Extracted records
════════════════

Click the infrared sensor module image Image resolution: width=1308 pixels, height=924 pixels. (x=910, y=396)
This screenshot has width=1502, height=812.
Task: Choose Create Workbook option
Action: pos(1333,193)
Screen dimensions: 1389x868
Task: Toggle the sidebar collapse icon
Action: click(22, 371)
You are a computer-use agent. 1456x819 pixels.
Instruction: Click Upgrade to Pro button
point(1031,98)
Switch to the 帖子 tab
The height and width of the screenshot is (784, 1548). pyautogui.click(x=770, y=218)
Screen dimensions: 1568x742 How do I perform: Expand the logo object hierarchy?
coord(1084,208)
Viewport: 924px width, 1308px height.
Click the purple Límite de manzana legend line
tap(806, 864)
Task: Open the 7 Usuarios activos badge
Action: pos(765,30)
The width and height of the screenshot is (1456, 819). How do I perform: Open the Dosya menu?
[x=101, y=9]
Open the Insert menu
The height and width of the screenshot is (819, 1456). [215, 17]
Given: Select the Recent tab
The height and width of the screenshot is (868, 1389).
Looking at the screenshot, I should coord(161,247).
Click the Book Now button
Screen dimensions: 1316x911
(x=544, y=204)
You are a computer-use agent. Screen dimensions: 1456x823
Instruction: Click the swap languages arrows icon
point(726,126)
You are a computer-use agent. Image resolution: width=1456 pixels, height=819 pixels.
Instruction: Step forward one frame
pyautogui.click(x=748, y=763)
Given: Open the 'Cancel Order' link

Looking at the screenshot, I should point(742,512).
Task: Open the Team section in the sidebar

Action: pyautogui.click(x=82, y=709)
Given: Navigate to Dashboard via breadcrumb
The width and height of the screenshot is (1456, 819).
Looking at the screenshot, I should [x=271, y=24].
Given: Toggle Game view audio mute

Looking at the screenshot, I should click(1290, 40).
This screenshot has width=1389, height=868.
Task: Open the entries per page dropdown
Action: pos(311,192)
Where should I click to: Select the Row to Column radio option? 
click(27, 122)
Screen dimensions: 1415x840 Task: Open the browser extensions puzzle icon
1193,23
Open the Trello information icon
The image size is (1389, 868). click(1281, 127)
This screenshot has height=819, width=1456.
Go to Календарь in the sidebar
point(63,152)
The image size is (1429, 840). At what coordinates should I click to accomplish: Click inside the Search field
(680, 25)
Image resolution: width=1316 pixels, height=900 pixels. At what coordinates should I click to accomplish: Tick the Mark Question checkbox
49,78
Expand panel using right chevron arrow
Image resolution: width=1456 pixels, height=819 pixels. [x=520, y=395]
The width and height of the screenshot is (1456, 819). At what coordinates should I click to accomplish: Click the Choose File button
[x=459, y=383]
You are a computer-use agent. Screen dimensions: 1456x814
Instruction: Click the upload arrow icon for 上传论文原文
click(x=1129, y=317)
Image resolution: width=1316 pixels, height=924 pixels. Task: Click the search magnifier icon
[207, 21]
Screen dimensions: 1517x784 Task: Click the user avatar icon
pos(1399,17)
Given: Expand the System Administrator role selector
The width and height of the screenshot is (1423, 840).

════════════════

> _TASK GOAL_:
A verbatim copy of every entry is needed.

> _TASK RESULT_:
Click the infrared sensor module image Image resolution: width=1308 pixels, height=924 pixels. (x=910, y=396)
This screenshot has width=1502, height=812.
Task: Choose Create Workbook option
Action: pos(1333,193)
Screen dimensions: 1389x868
Task: Toggle the sidebar collapse icon
Action: click(22, 371)
You are a computer-use agent. 1456x819 pixels.
Instruction: Click Upgrade to Pro button
point(1031,98)
Switch to the 帖子 tab
The height and width of the screenshot is (784, 1548). pyautogui.click(x=770, y=218)
Screen dimensions: 1568x742 How do I perform: Expand the logo object hierarchy?
coord(1084,208)
Viewport: 924px width, 1308px height.
Click the purple Límite de manzana legend line
tap(806, 864)
Task: Open the 7 Usuarios activos badge
Action: pos(765,30)
The width and height of the screenshot is (1456, 819). How do I perform: Open the Dosya menu?
[x=101, y=9]
Open the Insert menu
The height and width of the screenshot is (819, 1456). [215, 17]
Given: Select the Recent tab
The height and width of the screenshot is (868, 1389).
Looking at the screenshot, I should coord(161,247).
Click the Book Now button
Screen dimensions: 1316x911
(x=544, y=204)
You are a computer-use agent. Screen dimensions: 1456x823
Instruction: Click the swap languages arrows icon
point(726,126)
You are a computer-use agent. Image resolution: width=1456 pixels, height=819 pixels.
Instruction: Step forward one frame
pyautogui.click(x=748, y=763)
Given: Open the 'Cancel Order' link

Looking at the screenshot, I should point(742,512).
Task: Open the Team section in the sidebar

Action: pyautogui.click(x=82, y=709)
Given: Navigate to Dashboard via breadcrumb
The width and height of the screenshot is (1456, 819).
Looking at the screenshot, I should [x=271, y=24].
Given: Toggle Game view audio mute

Looking at the screenshot, I should click(1290, 40).
This screenshot has width=1389, height=868.
Task: Open the entries per page dropdown
Action: pos(311,192)
Where should I click to: Select the Row to Column radio option? 
click(27, 122)
Screen dimensions: 1415x840 Task: Open the browser extensions puzzle icon
1193,23
Open the Trello information icon
The image size is (1389, 868). click(1281, 127)
This screenshot has height=819, width=1456.
Go to Календарь in the sidebar
point(63,152)
The image size is (1429, 840). At what coordinates should I click to accomplish: Click inside the Search field
(680, 25)
Image resolution: width=1316 pixels, height=900 pixels. At what coordinates should I click to accomplish: Tick the Mark Question checkbox
49,78
Expand panel using right chevron arrow
Image resolution: width=1456 pixels, height=819 pixels. [x=520, y=395]
The width and height of the screenshot is (1456, 819). At what coordinates should I click to accomplish: Click the Choose File button
[x=459, y=383]
You are a computer-use agent. Screen dimensions: 1456x814
Instruction: Click the upload arrow icon for 上传论文原文
click(x=1129, y=317)
Image resolution: width=1316 pixels, height=924 pixels. Task: Click the search magnifier icon
[207, 21]
Screen dimensions: 1517x784 Task: Click the user avatar icon
pos(1399,17)
Given: Expand the System Administrator role selector
The width and height of the screenshot is (1423, 840).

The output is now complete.